Collected data:
____________________

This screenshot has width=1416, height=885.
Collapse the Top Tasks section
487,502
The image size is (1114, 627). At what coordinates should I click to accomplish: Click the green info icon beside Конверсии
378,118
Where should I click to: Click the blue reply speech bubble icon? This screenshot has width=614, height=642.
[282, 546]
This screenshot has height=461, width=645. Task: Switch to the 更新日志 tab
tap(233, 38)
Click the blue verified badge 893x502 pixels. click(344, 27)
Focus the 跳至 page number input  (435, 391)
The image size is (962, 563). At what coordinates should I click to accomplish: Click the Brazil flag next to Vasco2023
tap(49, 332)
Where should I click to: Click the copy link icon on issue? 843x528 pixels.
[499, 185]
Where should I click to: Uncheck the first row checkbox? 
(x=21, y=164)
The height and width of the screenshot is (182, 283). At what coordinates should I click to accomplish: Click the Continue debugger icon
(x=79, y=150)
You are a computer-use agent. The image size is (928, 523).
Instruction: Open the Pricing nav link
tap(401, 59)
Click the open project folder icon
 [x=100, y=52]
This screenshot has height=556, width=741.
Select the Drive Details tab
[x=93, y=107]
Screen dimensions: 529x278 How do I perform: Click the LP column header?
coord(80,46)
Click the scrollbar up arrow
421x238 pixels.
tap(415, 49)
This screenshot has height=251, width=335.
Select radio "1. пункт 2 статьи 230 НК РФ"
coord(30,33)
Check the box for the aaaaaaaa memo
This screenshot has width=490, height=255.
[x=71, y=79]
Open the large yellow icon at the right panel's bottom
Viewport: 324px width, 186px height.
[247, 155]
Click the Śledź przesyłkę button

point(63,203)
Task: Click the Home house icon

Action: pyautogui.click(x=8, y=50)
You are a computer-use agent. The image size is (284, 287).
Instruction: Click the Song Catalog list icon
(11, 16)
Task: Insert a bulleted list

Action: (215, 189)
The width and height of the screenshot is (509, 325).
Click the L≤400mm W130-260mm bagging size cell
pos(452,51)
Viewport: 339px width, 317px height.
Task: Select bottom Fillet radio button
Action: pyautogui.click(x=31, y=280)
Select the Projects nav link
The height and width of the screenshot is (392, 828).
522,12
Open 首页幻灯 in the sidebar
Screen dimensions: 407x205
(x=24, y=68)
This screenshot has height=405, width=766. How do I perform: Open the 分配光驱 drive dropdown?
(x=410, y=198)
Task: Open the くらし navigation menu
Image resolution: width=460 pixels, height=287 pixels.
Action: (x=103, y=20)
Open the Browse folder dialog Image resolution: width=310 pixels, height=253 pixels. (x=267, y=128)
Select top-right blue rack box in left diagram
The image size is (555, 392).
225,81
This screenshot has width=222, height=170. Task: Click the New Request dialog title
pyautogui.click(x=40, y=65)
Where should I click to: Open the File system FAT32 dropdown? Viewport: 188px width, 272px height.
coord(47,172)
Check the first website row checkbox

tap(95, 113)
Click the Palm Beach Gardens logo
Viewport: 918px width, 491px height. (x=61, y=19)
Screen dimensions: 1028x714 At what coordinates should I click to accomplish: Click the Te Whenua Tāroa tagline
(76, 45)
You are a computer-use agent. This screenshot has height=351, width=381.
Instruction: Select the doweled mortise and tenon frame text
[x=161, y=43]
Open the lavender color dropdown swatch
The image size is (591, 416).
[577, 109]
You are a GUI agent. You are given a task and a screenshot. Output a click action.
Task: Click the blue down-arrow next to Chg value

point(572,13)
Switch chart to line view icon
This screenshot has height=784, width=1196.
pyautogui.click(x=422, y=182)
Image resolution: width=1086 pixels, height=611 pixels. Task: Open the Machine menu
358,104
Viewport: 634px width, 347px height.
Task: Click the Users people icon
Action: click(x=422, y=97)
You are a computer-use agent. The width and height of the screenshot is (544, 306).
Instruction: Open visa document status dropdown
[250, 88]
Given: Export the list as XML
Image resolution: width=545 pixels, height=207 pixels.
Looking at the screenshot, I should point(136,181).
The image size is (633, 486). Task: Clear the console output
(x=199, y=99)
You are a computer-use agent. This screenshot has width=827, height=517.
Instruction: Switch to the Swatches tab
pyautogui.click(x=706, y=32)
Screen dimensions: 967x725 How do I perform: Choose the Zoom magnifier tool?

____________________

(Task goal)
Give an exact copy of all the data shown above.

(Exercise answer)
This screenshot has width=1416, height=885.
Collapse the Top Tasks section
487,502
The image size is (1114, 627). At what coordinates should I click to accomplish: Click the green info icon beside Конверсии
378,118
Where should I click to: Click the blue reply speech bubble icon? This screenshot has width=614, height=642.
[282, 546]
This screenshot has height=461, width=645. Task: Switch to the 更新日志 tab
tap(233, 38)
Click the blue verified badge 893x502 pixels. click(344, 27)
Focus the 跳至 page number input  (435, 391)
The image size is (962, 563). At what coordinates should I click to accomplish: Click the Brazil flag next to Vasco2023
tap(49, 332)
Where should I click to: Click the copy link icon on issue? 843x528 pixels.
[499, 185]
Where should I click to: Uncheck the first row checkbox? 
(x=21, y=164)
The height and width of the screenshot is (182, 283). At what coordinates should I click to accomplish: Click the Continue debugger icon
(x=79, y=150)
You are a computer-use agent. The image size is (928, 523).
Instruction: Open the Pricing nav link
tap(401, 59)
Click the open project folder icon
 [x=100, y=52]
This screenshot has height=556, width=741.
Select the Drive Details tab
[x=93, y=107]
Screen dimensions: 529x278 How do I perform: Click the LP column header?
coord(80,46)
Click the scrollbar up arrow
421x238 pixels.
tap(415, 49)
This screenshot has height=251, width=335.
Select radio "1. пункт 2 статьи 230 НК РФ"
coord(30,33)
Check the box for the aaaaaaaa memo
This screenshot has width=490, height=255.
[x=71, y=79]
Open the large yellow icon at the right panel's bottom
Viewport: 324px width, 186px height.
[247, 155]
Click the Śledź przesyłkę button

point(63,203)
Task: Click the Home house icon

Action: pyautogui.click(x=8, y=50)
You are a computer-use agent. The image size is (284, 287).
Instruction: Click the Song Catalog list icon
(11, 16)
Task: Insert a bulleted list

Action: (215, 189)
The width and height of the screenshot is (509, 325).
Click the L≤400mm W130-260mm bagging size cell
pos(452,51)
Viewport: 339px width, 317px height.
Task: Select bottom Fillet radio button
Action: pyautogui.click(x=31, y=280)
Select the Projects nav link
The height and width of the screenshot is (392, 828).
522,12
Open 首页幻灯 in the sidebar
Screen dimensions: 407x205
(x=24, y=68)
This screenshot has height=405, width=766. How do I perform: Open the 分配光驱 drive dropdown?
(x=410, y=198)
Task: Open the くらし navigation menu
Image resolution: width=460 pixels, height=287 pixels.
Action: (x=103, y=20)
Open the Browse folder dialog Image resolution: width=310 pixels, height=253 pixels. (x=267, y=128)
Select top-right blue rack box in left diagram
The image size is (555, 392).
225,81
This screenshot has width=222, height=170. Task: Click the New Request dialog title
pyautogui.click(x=40, y=65)
Where should I click to: Open the File system FAT32 dropdown? Viewport: 188px width, 272px height.
coord(47,172)
Check the first website row checkbox

tap(95, 113)
Click the Palm Beach Gardens logo
Viewport: 918px width, 491px height. (x=61, y=19)
Screen dimensions: 1028x714 At what coordinates should I click to accomplish: Click the Te Whenua Tāroa tagline
(76, 45)
You are a computer-use agent. This screenshot has height=351, width=381.
Instruction: Select the doweled mortise and tenon frame text
[x=161, y=43]
Open the lavender color dropdown swatch
The image size is (591, 416).
[577, 109]
You are a GUI agent. You are given a task and a screenshot. Output a click action.
Task: Click the blue down-arrow next to Chg value

point(572,13)
Switch chart to line view icon
This screenshot has height=784, width=1196.
pyautogui.click(x=422, y=182)
Image resolution: width=1086 pixels, height=611 pixels. Task: Open the Machine menu
358,104
Viewport: 634px width, 347px height.
Task: Click the Users people icon
Action: click(x=422, y=97)
You are a computer-use agent. The width and height of the screenshot is (544, 306).
Instruction: Open visa document status dropdown
[250, 88]
Given: Export the list as XML
Image resolution: width=545 pixels, height=207 pixels.
Looking at the screenshot, I should point(136,181).
The image size is (633, 486). Task: Clear the console output
(x=199, y=99)
You are a computer-use agent. This screenshot has width=827, height=517.
Instruction: Switch to the Swatches tab
pyautogui.click(x=706, y=32)
Screen dimensions: 967x725 How do I perform: Choose the Zoom magnifier tool?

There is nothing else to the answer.